**Problem details:** In your copy, include every entry exactly as written but no pictures.

Collected data entries
============

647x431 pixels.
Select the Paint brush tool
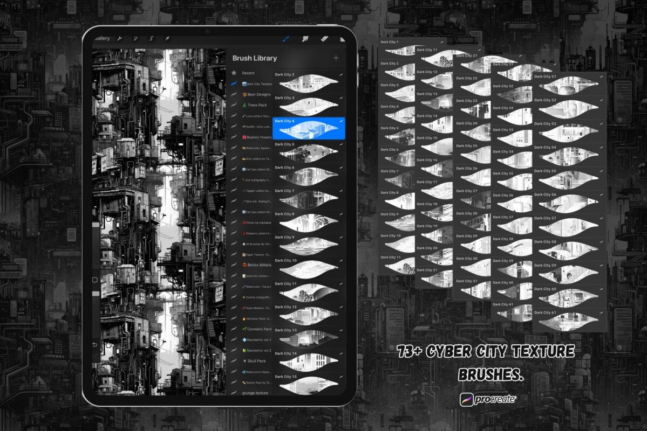285,39
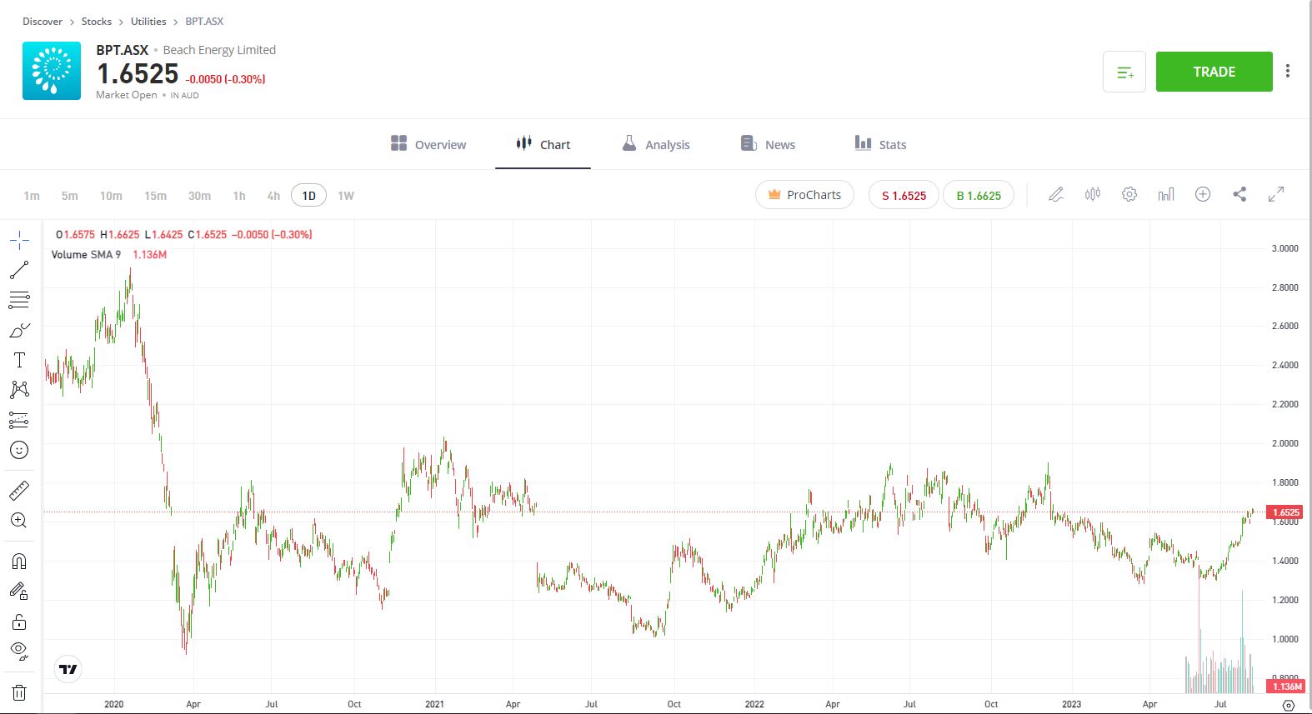Switch to the Analysis tab

(656, 145)
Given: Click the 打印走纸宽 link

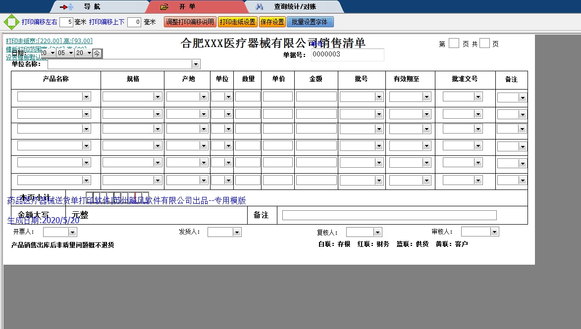Looking at the screenshot, I should (x=30, y=40).
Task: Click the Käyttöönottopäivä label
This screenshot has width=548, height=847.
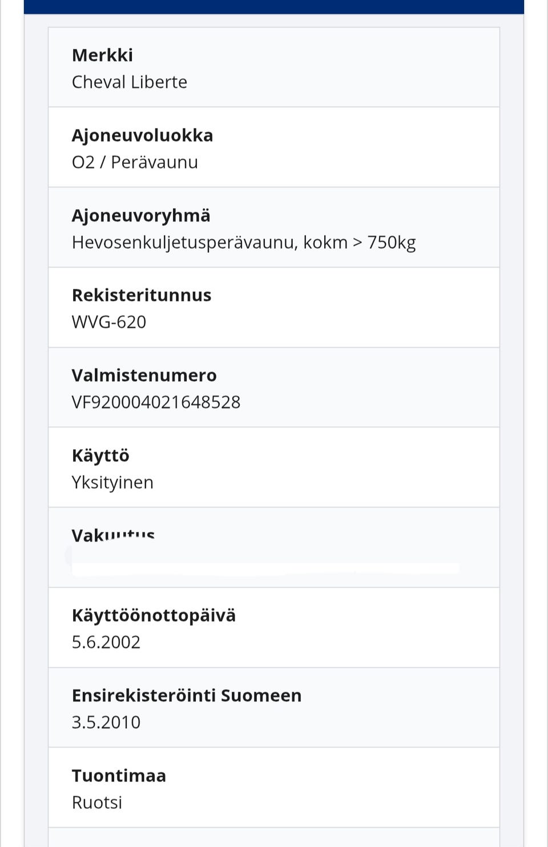Action: pyautogui.click(x=154, y=615)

============

**Result below:**
647x431 pixels.
Select the Paint brush tool
285,39
Switch to the Analysis tab

(656, 145)
Given: Click the 打印走纸宽 link

Looking at the screenshot, I should (x=30, y=40).
Task: Click the Käyttöönottopäivä label
This screenshot has width=548, height=847.
Action: pyautogui.click(x=154, y=615)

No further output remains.